When a licensed attorney happens to be serving as mediator, ethical questions can arise when it comes time to draft or write the mediated settlement agreement (“MSA”). These MSAs come in all kinds of varieties. Generally speaking, many of the boilerplate provisions used in an MSA in one field or practice of law are more or less the same, while other provisions of the Agreement necessary to resolve the dispute may differ relative to unique facts of the particular case. In fact, in the spectrum of family law, MSA’s are frequently checkoff sheets with provisions side-by-side with boxes in which there is placed a checkmark, indicating that the provision is being used.
Sometimes the provisions are put together by one of the counsel; other times each counsel presents provisions. Even so, it is not uncommon for the mediator to draft the MSA. Whichever way it happens, this writing and review process can result in significant back and forth dialogue between the counsel and the mediator to determine what provisions are kept, added or removed. That process is part of the mediation itself– a quality conversation directed toward resolving the dispute, ideally in writing.
When the attorneys present a proposed MSA to the mediator, the mediator may then suggest adding additional provisions. The mediator may edit the MSA. When a mediator drafts the MSA, sometimes slight changes are made by the parties and their respective counsel, while other times the changes may not occur at all, or they may be significant. There is ample opportunity to review.

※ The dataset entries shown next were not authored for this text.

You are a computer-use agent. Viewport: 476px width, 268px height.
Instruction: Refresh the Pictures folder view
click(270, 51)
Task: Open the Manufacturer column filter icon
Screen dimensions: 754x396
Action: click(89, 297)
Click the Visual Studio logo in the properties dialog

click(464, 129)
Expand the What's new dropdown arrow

What about where the provision added by a mediator may, from some perspectives, happen to advantage one party more than another? A new Texas Center for Legal Ethics Opinion 675, published today, asks whether the mediator is getting too involved or taking a side, or going outside the scope of mediating when the mediator edits or drafts the MSA. (See https://legalethicstexas.com/Ethics-Resources/Opinions/Opinion-675).
“May a Texas lawyer, acting as a mediator, prepare and provide the parties to the mediation a proposed written agreement that memorializes the terms of the parties’ agreement reached during the mediation?” Taking that nuance further, “If so, may the lawyer-mediator propose terms for inclusion in the written agreement in addition to the specific terms agreed to by the parties during the mediation?”
It had previously been found in Ethics Opinion 583 that “Under the Texas Disciplinary Rules of Professional Conduct, a lawyer may not agree to serve both as a mediator between parties in a divorce and as a lawyer to prepare the divorce decree and other necessary documents to effect an agreement resulting from the mediation. Because a divorce is a litigation proceeding, a lawyer is not permitted to represent both parties in preparing documents to effect the terms of an agreed divorce.” So the precedent for drafting is indeed present.
The Ethical Guidelines for Mediators (Tex. Sup. Ct. Misc. Docket No. 11-9062, April 11, 2011) (“Guidelines”), provides guidance favoring assistance with parties reaching settlement. One Comment to Guideline 1 expresses that “[a] mediator’s obligation is to assist the parties in reaching a voluntary settlement”; Guideline 14 clarifies that “[a] mediator should encourage the parties to reduce all settlement agreements to writing”. Attorney in all such situations, both EO 583 and EO675, is offering a draft for parties to consider.
At all times, however, in the opinion of this writer, the Mediator should ensure the parties 1) know whether the mediator is in fact an attorney (see prior blog) and 2) know whether the mediator is providing legal advice or advocacy on behalf of the party. The answer to number 2 should always be “no”.
EO 675 further explains that “The Texas Supreme Court has advised that a mediator should ensure that unrepresented parties understand that the mediator is not providing legal representation and that there may be risks in proceeding without independent counsel or other professional advisors. (Guideline 7, Comment; Guideline 11.) In appropriate circumstances, a mediator should encourage the parties to seek legal, financial, tax, or other professional advice before, during, or after the mediation process. (Guideline 11, Comment (a).) Further, a lawyer may owe a common law duty to warn a non-client of the lawyer’s non-representation when the lawyer is aware or should have been aware that the lawyer’s conduct would have led a reasonable person to believe that the lawyer was representing that person. Burnap v. Linnartz, 914 S.W.2d 142, 149 (Tex. App.—San Antonio 1995, writ denied). Nothing in this opinion should be read to the contrary.”
Accordingly, the opinion held that “A Texas lawyer, acting as mediator, does not violate the Texas Disciplinary Rules of Professional Conduct by preparing and providing to the parties a draft of a written agreement that memorializes the terms of the parties’ settlement reached during the course of the mediation, or by suggesting additional terms for inclusion in the draft agreement.”
The takeaway from this opinion is that attorneys serving as mediator can safely provide MSA language, offer drafting ideas, or even write what the parties (and their counsel) review and sign. This opinion does not address the non-lawyer drafting of an MSA, but does imply the importance that parties and their counsel place on the advice of those who happen to also be attorneys. Accordingly, those who are not also licensed attorneys should affirmatively express this distinction clearly to all parties at the outset before engagement. On a whole, this opinion is a victory for dispute resolution, supporting the common practice of mediator input during the drafting process.